Choosing an Exotic Pet Veterinarian

When it comes to pet health, one common misconception is that veterinarians are schooled to care for any species of animal that comes their way.

In reality, most Doctors of Veterinary Medicine (DVMs) that can be found online specialize in common domestic pets, not exotic species. As such, you will need to consult a specialized vet for animals such as rabbits, amphibians, reptiles, birds, and even fish. You might also want to check your financial situation and the exact costs involved with owning an exotic pet. You might be surprised to learn that the associated costs of owning an exotic pet can reach thousands of dollars, if not more. You better budget the expenses before going into this, just get a free budget template, consult with Pet store owners and find out the exact costs of keeping your dream pet.

Here’s what you need to know about choosing the right medical expert for your special companion.

What is an exotic veterinarian?

In a typical School of Veterinary Medicine, veterinary practitioners-in-training are taught a streamlined, generalized curriculum that addresses core concepts of animal health.

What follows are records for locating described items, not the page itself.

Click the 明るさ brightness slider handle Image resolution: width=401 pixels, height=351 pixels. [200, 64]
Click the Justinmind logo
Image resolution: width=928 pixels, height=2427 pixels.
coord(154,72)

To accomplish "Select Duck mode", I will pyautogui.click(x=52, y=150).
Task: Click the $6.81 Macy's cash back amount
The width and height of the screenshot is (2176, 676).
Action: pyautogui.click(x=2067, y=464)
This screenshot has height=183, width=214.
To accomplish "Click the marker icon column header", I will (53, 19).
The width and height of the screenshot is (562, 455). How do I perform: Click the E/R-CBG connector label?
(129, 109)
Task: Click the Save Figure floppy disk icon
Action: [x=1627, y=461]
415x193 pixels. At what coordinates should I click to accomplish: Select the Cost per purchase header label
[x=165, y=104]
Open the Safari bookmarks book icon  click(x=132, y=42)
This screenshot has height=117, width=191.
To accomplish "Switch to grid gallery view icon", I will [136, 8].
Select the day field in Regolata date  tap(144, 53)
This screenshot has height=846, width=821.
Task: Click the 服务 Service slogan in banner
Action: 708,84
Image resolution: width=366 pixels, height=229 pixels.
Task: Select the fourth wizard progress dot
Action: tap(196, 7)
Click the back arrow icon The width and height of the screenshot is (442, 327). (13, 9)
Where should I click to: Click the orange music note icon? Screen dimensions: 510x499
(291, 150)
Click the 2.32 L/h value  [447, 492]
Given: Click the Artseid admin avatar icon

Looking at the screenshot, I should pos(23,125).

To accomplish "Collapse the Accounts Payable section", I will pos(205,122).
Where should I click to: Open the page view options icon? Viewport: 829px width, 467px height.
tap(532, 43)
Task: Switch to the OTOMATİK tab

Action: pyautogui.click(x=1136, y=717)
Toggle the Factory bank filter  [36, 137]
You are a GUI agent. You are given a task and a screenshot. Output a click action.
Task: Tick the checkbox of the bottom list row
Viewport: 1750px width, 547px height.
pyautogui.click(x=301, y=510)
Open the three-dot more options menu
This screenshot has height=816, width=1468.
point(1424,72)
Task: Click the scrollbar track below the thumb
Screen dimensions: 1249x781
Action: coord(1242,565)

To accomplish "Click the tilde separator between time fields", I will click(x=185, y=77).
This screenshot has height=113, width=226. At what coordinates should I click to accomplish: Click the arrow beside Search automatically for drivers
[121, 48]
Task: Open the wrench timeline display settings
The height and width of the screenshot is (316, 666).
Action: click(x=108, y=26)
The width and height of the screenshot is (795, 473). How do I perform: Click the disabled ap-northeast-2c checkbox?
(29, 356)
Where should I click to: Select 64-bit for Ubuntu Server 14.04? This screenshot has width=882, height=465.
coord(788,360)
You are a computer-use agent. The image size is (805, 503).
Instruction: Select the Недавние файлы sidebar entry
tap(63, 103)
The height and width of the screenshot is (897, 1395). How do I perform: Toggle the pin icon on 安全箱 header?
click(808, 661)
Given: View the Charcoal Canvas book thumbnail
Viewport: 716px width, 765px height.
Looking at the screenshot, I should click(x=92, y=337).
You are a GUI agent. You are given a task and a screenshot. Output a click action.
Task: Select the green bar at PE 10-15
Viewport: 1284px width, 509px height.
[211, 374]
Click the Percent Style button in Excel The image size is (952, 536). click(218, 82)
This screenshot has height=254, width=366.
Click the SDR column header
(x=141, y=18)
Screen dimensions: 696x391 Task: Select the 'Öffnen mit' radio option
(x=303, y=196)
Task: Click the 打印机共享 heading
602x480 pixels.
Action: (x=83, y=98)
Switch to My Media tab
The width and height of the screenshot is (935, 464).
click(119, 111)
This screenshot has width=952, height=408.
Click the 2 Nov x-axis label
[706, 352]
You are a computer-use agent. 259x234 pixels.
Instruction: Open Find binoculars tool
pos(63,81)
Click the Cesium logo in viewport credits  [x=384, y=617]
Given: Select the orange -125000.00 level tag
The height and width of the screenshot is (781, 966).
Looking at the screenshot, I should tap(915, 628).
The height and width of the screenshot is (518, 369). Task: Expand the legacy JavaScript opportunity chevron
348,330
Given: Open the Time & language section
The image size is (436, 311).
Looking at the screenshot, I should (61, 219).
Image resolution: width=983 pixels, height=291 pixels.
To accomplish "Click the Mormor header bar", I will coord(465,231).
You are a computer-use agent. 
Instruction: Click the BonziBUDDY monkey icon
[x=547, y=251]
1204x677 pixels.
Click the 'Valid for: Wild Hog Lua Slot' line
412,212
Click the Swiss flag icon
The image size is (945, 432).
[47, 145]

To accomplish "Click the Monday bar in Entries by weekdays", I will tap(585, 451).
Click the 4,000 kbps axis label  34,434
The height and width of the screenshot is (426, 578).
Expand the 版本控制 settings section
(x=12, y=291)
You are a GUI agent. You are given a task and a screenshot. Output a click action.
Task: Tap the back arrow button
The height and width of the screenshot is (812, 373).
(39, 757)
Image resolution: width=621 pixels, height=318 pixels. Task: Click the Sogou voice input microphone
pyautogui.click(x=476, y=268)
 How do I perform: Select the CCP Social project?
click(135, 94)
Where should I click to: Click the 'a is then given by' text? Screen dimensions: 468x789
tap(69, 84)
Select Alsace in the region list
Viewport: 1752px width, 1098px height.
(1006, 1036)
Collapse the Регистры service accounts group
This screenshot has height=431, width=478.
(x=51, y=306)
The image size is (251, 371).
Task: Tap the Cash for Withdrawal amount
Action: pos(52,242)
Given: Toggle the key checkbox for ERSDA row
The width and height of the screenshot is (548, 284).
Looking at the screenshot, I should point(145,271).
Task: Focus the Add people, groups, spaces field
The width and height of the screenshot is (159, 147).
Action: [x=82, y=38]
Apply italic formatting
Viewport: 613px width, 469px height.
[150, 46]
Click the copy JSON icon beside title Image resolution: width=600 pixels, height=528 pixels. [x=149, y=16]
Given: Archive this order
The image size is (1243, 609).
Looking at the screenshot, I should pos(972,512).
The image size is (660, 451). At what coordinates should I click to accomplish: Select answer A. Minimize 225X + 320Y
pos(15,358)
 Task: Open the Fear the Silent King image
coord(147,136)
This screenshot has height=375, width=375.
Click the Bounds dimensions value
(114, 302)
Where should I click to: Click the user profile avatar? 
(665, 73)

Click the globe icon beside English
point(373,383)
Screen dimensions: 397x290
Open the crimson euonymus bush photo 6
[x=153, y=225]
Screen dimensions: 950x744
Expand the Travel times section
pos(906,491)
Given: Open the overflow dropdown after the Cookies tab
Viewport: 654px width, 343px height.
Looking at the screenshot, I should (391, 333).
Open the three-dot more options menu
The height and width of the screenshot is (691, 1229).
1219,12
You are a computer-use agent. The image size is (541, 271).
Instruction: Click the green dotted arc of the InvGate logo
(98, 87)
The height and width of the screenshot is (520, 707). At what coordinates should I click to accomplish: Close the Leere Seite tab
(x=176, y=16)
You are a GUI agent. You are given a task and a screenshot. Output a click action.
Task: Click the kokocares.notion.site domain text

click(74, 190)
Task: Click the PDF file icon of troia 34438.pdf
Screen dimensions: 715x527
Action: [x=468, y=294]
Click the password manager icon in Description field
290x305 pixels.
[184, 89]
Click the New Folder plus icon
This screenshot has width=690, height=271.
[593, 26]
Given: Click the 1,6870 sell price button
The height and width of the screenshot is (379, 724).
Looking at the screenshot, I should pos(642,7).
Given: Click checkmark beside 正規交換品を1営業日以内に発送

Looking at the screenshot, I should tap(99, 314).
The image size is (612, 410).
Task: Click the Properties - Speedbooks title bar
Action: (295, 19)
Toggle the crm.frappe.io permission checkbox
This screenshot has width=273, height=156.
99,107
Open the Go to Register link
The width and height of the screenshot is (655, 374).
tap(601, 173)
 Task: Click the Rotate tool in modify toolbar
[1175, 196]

Technically, any board-certified veterinarian can treat exotic pets as long as it is legal to own the animal in question, but finding a local vet to do so can be a challenge. Once a vet has obtained their Doctor of Veterinary Medicine (DVM) degree, there are schools that offer additional training and licensing in Zoological specialties beyond the sphere of traditional domestic pets.

Vets who choose to specialize in exotic pets are usually accredited to associations that bring them on as members such as the Association for Avian Veterinarians, the Association of Exotic Mammal Veterinarian, or the Association of Reptile and Amphibian Veterinarians. 

When to consult an exotic vet

Trial and error is usually the experience that exotic pet owners face when their pet becomes ill. It can be difficult to find a specialist that is within a reasonable distance.

The first line of practice should be to consult veterinarians in your area and inquire if they are willing to treat your pet — there is a remote possibility that a number of them will be willing to try. If you have no luck, ask local vets if they have a referral to an exotics vet. If not, the organizations named above will provide you a member directory of exotic vets with their contact information.

As previously mentioned, depending on the type of exotic pet you may be able to find a local vet who has experience treating these species. Birds, small mammals such as rabbits, and even some domesticated reptiles may have come across a local veterinarians’ exam table — experience gained is an experience given.

If you do find a local vet willing to examine your exotic pet, always enquire about the DVM’s experience with the animal and make a sound judgment call:

  • Always inquire about adequate equipment applicative to your animal. Exotic pets can range from the smallest to the largest of species, so you will want to make sure that your selected vet has the equipment to examine animals of varying weight and size.
  • Be sure and inquire about your vet’s comfort and ease in handling exotic pets, as these animals can be much more difficult to restrain and make calm in comparison to everyday domestic pets.
  • Ask if the vet has any continuing education or board certification in a nationally recognized association for exotic species.

That last point is the most important. Veterinarians who wish to specialize in exotic animals usually choose to continue their education with one of these institutions and if so, these doctors are your best bet when choosing an exotic vet. As an additional benefit, DVM’s with board-certified credentials will most likely have after night care available for your exotic pet. 

For large and dangerous types of exotic pets, you will want to consult veterinarians who have training with those specific species. Although local inquiries should always be your first search — especially in an emergency, it can become increasingly difficult to find a vet willing to take these cases. A search of national associations for the particular species will provide you with the comprehensive results.

The bottom line

Exotic veterinarians have no one area of training when obtaining their Doctor of Veterinary Medicine degree. It requires additional training and board certification for a vet to be recognized as an exotic vet. 

Since there are some general vets who may have minor experience in treating some exotic species, it never hurts to do a localized search to check for experience with your animal. The best bet for finding an exotic vet is to consult the nationally accredited associations whose board-certified members are comprehensively trained to address health concerns of exotic pets.